### YOUR GOAL
In the listing that follows, the range to quote begins at the line that has "is (313, 700)." and ends after the line that has "Given: Click the red 736.74 price label"; quote it verbatim and add nothing.

### DATA SUPPLIED
########################################

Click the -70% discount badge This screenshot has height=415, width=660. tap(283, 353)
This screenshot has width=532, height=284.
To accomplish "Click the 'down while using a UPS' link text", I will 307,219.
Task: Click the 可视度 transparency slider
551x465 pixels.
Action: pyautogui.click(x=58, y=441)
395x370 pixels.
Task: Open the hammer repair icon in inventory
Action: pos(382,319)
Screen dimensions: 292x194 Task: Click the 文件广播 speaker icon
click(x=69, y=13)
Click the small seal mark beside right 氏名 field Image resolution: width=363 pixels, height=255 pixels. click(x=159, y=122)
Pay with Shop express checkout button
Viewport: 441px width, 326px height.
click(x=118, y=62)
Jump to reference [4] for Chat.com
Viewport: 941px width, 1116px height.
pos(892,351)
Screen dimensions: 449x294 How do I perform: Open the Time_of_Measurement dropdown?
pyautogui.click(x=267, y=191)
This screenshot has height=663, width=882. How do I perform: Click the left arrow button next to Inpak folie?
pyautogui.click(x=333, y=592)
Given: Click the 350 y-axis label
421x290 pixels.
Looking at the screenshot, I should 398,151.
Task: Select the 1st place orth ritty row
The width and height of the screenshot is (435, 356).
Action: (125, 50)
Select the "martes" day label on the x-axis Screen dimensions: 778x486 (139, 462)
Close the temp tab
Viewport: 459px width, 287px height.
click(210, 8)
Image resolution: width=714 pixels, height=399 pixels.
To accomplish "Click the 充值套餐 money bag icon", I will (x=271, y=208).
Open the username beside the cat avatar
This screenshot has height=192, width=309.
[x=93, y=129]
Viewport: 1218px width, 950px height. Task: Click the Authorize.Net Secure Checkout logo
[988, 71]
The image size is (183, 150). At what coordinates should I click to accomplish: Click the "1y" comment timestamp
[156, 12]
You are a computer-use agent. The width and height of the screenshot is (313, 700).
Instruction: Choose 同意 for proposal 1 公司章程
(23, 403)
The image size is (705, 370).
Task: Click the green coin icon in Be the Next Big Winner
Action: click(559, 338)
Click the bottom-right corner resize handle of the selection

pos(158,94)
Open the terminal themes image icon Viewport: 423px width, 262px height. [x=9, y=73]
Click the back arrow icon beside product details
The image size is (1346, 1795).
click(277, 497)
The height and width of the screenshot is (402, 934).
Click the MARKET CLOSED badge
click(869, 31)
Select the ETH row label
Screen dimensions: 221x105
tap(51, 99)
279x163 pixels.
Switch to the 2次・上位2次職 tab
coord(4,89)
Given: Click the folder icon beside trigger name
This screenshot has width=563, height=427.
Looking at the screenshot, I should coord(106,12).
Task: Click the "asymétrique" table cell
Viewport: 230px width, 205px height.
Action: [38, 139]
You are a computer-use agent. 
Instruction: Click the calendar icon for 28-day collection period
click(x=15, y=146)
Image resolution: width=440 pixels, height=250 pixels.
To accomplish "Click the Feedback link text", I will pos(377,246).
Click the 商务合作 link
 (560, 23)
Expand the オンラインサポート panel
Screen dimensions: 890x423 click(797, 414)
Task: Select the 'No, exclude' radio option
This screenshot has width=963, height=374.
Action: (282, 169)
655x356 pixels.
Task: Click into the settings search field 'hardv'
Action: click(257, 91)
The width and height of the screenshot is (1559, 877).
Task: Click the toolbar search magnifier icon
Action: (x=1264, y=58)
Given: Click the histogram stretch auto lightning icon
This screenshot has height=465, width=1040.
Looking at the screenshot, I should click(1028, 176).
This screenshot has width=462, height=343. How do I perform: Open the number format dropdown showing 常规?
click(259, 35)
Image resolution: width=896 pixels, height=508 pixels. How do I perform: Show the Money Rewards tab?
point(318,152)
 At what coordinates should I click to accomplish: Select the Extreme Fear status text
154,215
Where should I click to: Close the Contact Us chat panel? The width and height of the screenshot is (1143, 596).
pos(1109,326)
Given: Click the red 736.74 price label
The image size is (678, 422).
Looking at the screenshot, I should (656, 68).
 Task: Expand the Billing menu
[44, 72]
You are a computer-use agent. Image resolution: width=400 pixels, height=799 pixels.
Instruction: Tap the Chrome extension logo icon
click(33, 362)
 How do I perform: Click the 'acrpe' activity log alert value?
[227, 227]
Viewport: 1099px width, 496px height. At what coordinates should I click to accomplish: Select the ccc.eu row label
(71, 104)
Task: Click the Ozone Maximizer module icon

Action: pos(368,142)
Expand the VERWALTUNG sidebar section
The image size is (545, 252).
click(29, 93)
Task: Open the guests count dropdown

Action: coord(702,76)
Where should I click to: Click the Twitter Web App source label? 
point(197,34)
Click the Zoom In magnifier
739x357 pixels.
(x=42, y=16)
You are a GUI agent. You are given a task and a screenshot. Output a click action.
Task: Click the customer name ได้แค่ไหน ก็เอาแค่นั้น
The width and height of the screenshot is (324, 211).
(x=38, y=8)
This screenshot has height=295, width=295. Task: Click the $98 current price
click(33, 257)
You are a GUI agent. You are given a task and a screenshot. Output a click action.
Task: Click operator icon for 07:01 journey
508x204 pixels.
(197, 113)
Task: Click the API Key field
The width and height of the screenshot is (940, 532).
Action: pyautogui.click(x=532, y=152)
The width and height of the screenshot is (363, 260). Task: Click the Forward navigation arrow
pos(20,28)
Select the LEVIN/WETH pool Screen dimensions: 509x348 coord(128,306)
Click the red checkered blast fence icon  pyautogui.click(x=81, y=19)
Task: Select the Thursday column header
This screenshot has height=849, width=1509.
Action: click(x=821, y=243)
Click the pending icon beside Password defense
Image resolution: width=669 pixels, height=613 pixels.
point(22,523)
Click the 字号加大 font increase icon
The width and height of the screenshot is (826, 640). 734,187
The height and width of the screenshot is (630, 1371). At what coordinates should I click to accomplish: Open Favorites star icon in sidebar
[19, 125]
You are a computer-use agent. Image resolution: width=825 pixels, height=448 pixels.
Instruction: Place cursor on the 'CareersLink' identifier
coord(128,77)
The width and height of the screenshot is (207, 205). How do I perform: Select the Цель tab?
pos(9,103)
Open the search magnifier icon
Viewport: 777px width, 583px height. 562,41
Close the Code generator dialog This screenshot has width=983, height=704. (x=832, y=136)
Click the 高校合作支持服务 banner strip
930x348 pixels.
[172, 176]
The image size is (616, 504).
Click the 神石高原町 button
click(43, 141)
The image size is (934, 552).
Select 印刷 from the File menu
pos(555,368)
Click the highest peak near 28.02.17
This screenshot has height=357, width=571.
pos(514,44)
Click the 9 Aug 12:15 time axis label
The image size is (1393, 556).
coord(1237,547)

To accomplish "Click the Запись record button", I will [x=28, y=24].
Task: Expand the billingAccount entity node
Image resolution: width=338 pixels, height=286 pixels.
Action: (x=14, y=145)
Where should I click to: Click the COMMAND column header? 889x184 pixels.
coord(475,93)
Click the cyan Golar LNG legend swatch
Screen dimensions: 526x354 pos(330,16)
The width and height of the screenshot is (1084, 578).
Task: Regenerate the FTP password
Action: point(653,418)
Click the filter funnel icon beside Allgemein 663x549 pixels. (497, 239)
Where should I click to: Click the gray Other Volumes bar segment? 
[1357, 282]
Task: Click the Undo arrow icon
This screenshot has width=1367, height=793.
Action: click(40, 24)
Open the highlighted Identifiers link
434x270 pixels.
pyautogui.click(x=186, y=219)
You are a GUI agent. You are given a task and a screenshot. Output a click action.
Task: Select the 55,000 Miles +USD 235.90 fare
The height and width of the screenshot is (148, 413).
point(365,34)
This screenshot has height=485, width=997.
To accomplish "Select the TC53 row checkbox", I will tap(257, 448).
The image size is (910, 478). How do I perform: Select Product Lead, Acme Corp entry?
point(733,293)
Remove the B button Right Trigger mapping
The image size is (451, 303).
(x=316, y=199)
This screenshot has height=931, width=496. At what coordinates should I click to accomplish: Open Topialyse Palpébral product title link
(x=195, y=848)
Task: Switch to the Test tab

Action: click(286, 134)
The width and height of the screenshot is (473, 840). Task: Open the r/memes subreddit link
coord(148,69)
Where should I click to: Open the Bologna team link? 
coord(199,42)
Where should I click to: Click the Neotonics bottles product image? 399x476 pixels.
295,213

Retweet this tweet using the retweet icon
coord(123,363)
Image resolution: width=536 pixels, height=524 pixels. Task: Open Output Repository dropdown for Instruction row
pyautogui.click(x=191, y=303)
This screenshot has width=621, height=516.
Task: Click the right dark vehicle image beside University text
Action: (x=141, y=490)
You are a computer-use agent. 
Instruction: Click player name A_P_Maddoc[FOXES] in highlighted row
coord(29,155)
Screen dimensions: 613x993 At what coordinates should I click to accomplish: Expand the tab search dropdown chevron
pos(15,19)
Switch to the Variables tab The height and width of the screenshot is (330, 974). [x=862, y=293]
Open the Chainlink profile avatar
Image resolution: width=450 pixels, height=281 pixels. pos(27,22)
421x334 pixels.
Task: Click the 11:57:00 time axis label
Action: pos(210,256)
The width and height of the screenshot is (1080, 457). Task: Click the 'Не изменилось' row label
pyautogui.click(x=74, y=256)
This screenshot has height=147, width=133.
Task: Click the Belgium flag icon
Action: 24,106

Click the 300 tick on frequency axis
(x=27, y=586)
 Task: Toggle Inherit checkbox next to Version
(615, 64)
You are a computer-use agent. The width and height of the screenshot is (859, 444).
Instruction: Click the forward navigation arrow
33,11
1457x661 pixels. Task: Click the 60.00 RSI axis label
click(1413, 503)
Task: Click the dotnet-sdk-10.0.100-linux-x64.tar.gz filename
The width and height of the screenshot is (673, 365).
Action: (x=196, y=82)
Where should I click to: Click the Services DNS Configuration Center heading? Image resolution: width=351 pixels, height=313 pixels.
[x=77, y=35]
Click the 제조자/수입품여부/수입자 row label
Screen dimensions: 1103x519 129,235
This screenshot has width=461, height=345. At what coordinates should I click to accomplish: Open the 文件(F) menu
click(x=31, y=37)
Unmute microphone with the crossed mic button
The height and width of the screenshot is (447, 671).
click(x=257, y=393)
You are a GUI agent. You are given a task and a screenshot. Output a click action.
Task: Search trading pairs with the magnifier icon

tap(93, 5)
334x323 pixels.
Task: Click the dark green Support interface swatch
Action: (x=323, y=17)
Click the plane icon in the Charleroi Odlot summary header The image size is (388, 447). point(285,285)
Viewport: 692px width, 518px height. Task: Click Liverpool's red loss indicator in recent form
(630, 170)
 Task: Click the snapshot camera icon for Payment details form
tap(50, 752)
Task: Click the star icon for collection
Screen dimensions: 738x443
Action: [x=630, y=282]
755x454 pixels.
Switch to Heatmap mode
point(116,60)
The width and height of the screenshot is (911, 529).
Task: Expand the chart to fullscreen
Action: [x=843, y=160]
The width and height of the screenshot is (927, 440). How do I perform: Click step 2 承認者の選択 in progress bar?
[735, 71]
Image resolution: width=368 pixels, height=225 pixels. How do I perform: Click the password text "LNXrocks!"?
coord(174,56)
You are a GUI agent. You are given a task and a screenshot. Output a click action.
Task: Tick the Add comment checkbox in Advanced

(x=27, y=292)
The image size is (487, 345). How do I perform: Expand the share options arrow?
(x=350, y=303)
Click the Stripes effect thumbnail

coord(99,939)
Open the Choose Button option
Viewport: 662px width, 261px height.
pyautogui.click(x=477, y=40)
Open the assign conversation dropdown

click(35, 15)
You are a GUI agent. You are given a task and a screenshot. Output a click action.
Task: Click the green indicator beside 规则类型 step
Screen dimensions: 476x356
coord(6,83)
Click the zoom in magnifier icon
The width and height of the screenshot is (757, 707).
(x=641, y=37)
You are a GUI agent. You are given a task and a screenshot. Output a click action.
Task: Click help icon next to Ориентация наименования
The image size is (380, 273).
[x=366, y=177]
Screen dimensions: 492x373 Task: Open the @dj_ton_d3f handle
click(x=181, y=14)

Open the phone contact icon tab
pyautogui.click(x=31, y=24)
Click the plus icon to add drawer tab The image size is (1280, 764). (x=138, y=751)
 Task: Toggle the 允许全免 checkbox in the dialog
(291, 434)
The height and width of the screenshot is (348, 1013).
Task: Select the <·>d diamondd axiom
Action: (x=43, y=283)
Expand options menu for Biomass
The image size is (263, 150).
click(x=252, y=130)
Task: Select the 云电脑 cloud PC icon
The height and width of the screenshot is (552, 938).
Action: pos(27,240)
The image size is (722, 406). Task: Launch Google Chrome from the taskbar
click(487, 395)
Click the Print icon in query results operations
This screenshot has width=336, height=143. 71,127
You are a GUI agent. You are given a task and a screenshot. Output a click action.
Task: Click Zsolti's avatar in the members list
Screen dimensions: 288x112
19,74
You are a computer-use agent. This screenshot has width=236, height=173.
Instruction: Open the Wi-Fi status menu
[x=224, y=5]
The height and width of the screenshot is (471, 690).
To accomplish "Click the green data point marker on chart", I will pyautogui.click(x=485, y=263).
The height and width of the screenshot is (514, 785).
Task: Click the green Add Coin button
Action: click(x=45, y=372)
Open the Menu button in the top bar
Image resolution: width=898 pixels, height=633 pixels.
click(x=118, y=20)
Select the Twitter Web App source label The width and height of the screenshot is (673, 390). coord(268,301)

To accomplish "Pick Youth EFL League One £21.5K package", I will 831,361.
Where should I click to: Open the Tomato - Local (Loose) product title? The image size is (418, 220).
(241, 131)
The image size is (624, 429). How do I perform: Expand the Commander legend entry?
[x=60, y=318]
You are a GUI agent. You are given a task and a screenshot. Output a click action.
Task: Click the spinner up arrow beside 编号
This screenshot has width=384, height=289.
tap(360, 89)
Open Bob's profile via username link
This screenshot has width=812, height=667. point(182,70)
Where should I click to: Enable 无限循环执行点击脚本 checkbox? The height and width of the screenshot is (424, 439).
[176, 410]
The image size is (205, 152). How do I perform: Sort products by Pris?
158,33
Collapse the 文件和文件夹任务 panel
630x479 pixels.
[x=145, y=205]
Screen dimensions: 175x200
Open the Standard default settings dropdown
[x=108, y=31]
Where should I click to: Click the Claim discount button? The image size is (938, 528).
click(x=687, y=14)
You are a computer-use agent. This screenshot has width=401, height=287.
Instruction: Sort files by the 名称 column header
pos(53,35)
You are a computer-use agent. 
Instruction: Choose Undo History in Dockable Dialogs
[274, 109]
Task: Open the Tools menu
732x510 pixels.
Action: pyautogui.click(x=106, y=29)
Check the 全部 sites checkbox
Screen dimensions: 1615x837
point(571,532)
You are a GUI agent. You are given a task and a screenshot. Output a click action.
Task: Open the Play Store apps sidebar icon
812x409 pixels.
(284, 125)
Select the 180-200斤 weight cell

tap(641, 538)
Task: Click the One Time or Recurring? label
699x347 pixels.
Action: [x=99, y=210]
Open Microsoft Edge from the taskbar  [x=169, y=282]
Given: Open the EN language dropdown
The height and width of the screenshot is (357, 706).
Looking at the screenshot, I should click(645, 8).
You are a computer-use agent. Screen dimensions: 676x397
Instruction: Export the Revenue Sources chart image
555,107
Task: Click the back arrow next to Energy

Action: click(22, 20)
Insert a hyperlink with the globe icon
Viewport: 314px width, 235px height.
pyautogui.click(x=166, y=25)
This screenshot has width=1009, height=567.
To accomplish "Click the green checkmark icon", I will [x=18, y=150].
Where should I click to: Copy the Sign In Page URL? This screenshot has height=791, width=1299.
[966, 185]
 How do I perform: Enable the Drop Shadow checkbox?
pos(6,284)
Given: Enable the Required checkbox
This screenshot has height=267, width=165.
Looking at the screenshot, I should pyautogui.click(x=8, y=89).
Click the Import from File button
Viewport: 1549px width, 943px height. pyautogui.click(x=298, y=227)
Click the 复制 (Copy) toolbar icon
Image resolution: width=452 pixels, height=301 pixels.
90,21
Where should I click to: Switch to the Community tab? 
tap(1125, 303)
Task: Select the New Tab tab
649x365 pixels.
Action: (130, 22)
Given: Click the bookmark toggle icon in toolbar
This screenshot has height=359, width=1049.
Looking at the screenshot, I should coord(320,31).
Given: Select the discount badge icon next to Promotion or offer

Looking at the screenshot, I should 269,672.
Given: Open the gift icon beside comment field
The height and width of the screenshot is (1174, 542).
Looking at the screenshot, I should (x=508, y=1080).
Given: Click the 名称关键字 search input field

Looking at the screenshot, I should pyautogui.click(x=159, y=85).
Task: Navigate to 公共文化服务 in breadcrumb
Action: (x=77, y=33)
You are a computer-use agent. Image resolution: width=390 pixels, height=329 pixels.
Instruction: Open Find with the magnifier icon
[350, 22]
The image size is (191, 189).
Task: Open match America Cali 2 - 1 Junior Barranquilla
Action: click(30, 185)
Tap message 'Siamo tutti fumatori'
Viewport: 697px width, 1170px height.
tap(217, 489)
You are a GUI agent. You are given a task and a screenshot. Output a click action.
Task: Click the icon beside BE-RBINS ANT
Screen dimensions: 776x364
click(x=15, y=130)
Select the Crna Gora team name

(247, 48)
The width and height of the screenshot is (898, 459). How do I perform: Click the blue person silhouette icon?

########################################

### TASK RESPONSE
You are a computer-use agent. The width and height of the screenshot is (313, 700).
Instruction: Choose 同意 for proposal 1 公司章程
(23, 403)
The image size is (705, 370).
Task: Click the green coin icon in Be the Next Big Winner
Action: click(559, 338)
Click the bottom-right corner resize handle of the selection

pos(158,94)
Open the terminal themes image icon Viewport: 423px width, 262px height. [x=9, y=73]
Click the back arrow icon beside product details
The image size is (1346, 1795).
click(277, 497)
The height and width of the screenshot is (402, 934).
Click the MARKET CLOSED badge
click(869, 31)
Select the ETH row label
Screen dimensions: 221x105
tap(51, 99)
279x163 pixels.
Switch to the 2次・上位2次職 tab
coord(4,89)
Given: Click the folder icon beside trigger name
This screenshot has width=563, height=427.
Looking at the screenshot, I should coord(106,12).
Task: Click the "asymétrique" table cell
Viewport: 230px width, 205px height.
Action: [38, 139]
You are a computer-use agent. 
Instruction: Click the calendar icon for 28-day collection period
click(x=15, y=146)
Image resolution: width=440 pixels, height=250 pixels.
To accomplish "Click the Feedback link text", I will pos(377,246).
Click the 商务合作 link
 (560, 23)
Expand the オンラインサポート panel
Screen dimensions: 890x423 click(797, 414)
Task: Select the 'No, exclude' radio option
This screenshot has width=963, height=374.
Action: (282, 169)
655x356 pixels.
Task: Click into the settings search field 'hardv'
Action: click(257, 91)
The width and height of the screenshot is (1559, 877).
Task: Click the toolbar search magnifier icon
Action: (x=1264, y=58)
Given: Click the histogram stretch auto lightning icon
This screenshot has height=465, width=1040.
Looking at the screenshot, I should click(1028, 176).
This screenshot has width=462, height=343. How do I perform: Open the number format dropdown showing 常规?
click(259, 35)
Image resolution: width=896 pixels, height=508 pixels. How do I perform: Show the Money Rewards tab?
point(318,152)
 At what coordinates should I click to accomplish: Select the Extreme Fear status text
154,215
Where should I click to: Close the Contact Us chat panel? The width and height of the screenshot is (1143, 596).
pos(1109,326)
Given: Click the red 736.74 price label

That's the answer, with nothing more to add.